I felt that again this weekend. Warming up before the start of my run, I was a bit nervous—what if I got tired or thirsty or sad? I answered: I would slow down or stop, and it would be ok. And that made me feel better. And it was ok. I ran, and I enjoyed my time outside, breathing heavily, watching the doggies go for their walk.
✏️ Still processing.
For the past few years, I’ve been using a fairly consistent set of annotations for things that I want to stand out from a text when I review it in the future. Ideally, after I read a book, I’ll go back and take notes in Notion on what I read and what I want to remember. It’s fairly simple, and operates on a checkmark system that I put in the margins of a passage:
✔️ = This is interesting. Not something that I will write down in my notes, but I still am compelled to mark it.

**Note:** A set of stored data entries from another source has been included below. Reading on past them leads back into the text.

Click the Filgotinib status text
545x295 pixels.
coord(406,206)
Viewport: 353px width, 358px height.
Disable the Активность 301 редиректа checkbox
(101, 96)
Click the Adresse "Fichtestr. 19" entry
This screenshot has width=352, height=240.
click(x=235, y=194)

✔️✔️ = This is even more notable. I’m not sure if I’m going to write it down yet, but I feel like there’s something here that resonates with me.
✔️✔️✔️ = This is it. I am definitely writing this down. This is one of my main takeaways from the text.

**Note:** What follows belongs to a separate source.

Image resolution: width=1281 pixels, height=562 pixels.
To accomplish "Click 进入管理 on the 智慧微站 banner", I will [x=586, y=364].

It’s taken over 10 years to streamline my annotations into this system. I used to use stars and lines and circles and letters. It got a little overwhelming, as though I needed a key next to me to decipher all the symbols I had come up with. I realized that what I really needed was one consistent symbol and a pencil with an eraser at the end of it.
I should also note that this system started as a way to annotate my academic work books, though from time to time I use it when annotating poetry or non-fiction that I read for fun. This is why I found it so interesting when I recently started to find a compulsion for a different kind of annotation.
I’m burying the lead, here, because it’s still tender. And I only want to show this vulnerability to you as an act of solidarity with folks who may be feeling similar to me. Recently, I have been really feeling the precarity of my academic career. I have one more year of this postdoc, and I’ve been having to contend very deeply with the reality of the academic job market as it stands in 2022. It has been a reckoning for me, one that I have not taken lightly. I’ve had to take time away from the work of writing in order to interrogate what I want out of my life.
In the process, I’ve also re-read bits and pieces of the academic books that mean the most to me. The ones that remind me why I started doing this in the first place. The ones where I see the stakes of the work so clearly. The ones that gave me a vocabulary for my own lived experience. The ones that made me tear up—I felt so seen when I first read them. The ones that made me who I am today and form a lot of the ways that I think.
Re-engaging with these texts helped me to begin to restore my soul from the disillusionment that I was (and still am) feeling. While I am still reckoning with reality, I nonetheless want to remember the joy of ideas and the impact I think they can have on the world. In this state of emotional openness, with a hand on my heart, I re-read the introductions and acknowledgments of these books. I re-read the passages with two and three checkmarks beside them. In doing so, I found my hand gravitating to a pen, and drawing a heart (❤️) next to the sentences that struck me most.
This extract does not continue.